Source text:
——————————
The legislation was written in such a way as to defang the state's Department Of Natural Resources, provide what is essentially a liability shield for the company, overturn over a century of environmental protection laws for the benefit of a single company. The mine also would benefit from a proposed budget provision that would repeal a state law dating back to the 1880's that prevented Wisconsin land from being controlled by foreign corporations or governments, leading more than a few people to wonder exactly who's going to get the 75 kajillion jobs that Walker and his pet legislature insist the mine will provide. In short, despite the fact that polls show substantial opposition to both the bill and the mine itself, and despite the fact that its sponsors concede the destruction it inevitably will cause, the Wisconsin legislature passed a law not only to permit the project to go forward, but to immunize the corporation against responsibility for any destruction the project might wreak on the state and the people therein. They gave away public lands to this company while arranging that the political entity known as the state of Wisconsin, and therefore the people they ostensibly represent, would be unable to protect themselves from the damage the company will do. Self-government, and the political commonwealth that arises from it, is just something else gouged out of Wisconsin for a buck. This is astonishing. This is something that happens in China.
——————————
Data:
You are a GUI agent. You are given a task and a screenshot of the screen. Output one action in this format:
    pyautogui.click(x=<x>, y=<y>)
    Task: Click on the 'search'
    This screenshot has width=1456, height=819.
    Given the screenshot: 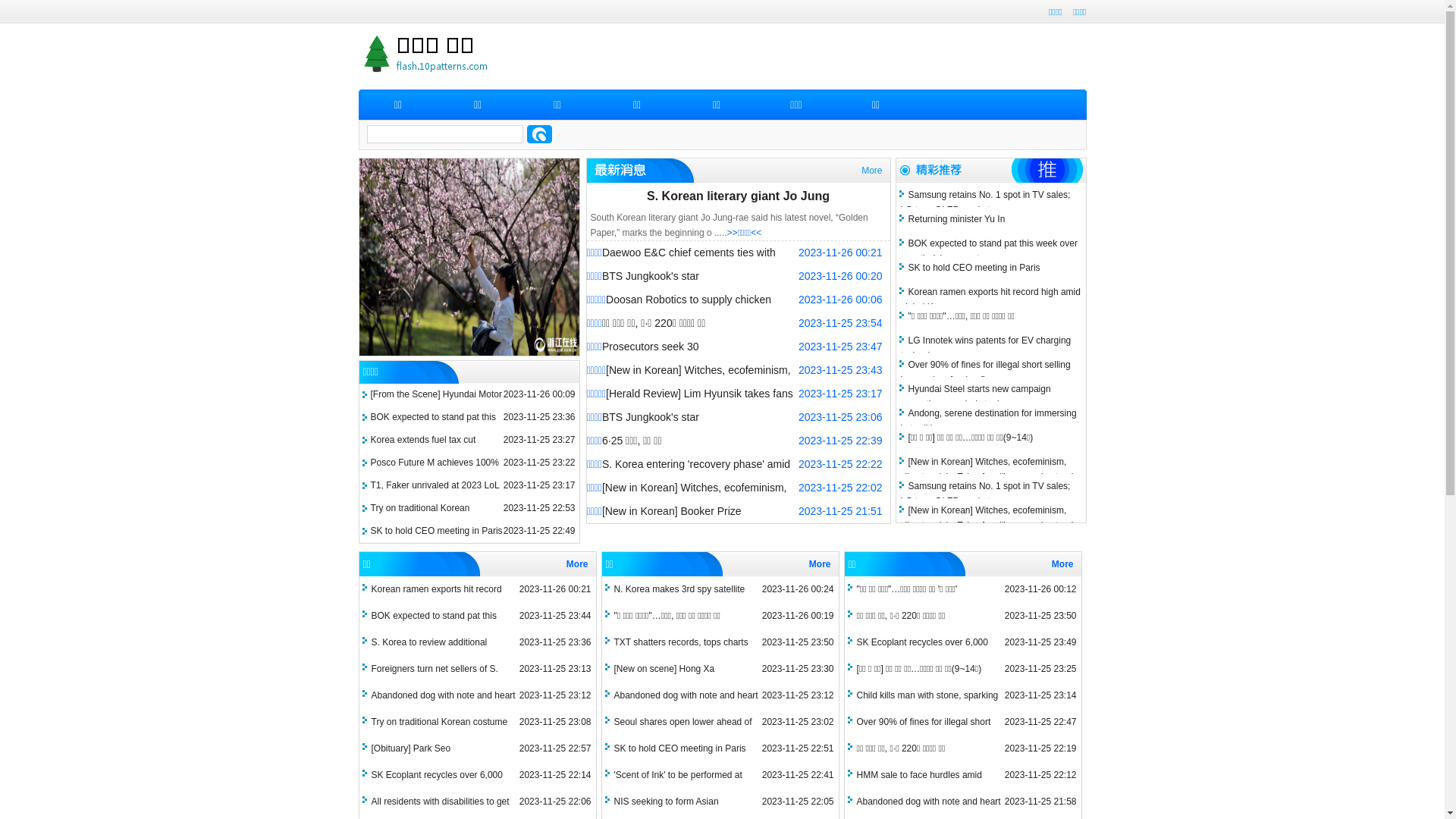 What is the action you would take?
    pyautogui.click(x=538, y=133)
——————————
Instructions:
1. Answer these questions from the passage about the Wisconsin mine legislation.
(a) To what decade does the state law dates that the proposed budget provision would repeal?
(b) According to the passage, what do polls show about the bill and the mine?
(c) Which country does the passage name as a place where this kind of thing happens?
2. Carry the passage about the Wisconsin mine legislation forward, picking up after its final sentence.

Answers for each item:
1.
(a) The 1880's.
(b) Substantial opposition to both the bill and the mine itself.
(c) China.

2.
This is raw state capitalism at its most egregious, and it demonstrates clearly that the conservative movement has plans that go back in history beyond rolling back the Great Society or the New Deal. They are after every progressive advance made since the end of the 19th Century. This isn't something that the conservative movement is trying to hide....On the fringes, Glenn Beck made a fortune tracing the Great Progressive Conspiracy through the cobwebbed canyons of his mind, and the likes of Jonah Goldberg got rich explaining how Adolf Hitler really was nothing more than a proto-Green Party activist with an air force and submarines. Teddy Roosevelt didn't have three votes in the Wisconsin Assembly [last] week, let alone Bob LaFollette or FDR. They are playing for a newer, and far more permanent Gilded Age, and it is not coming about by accident.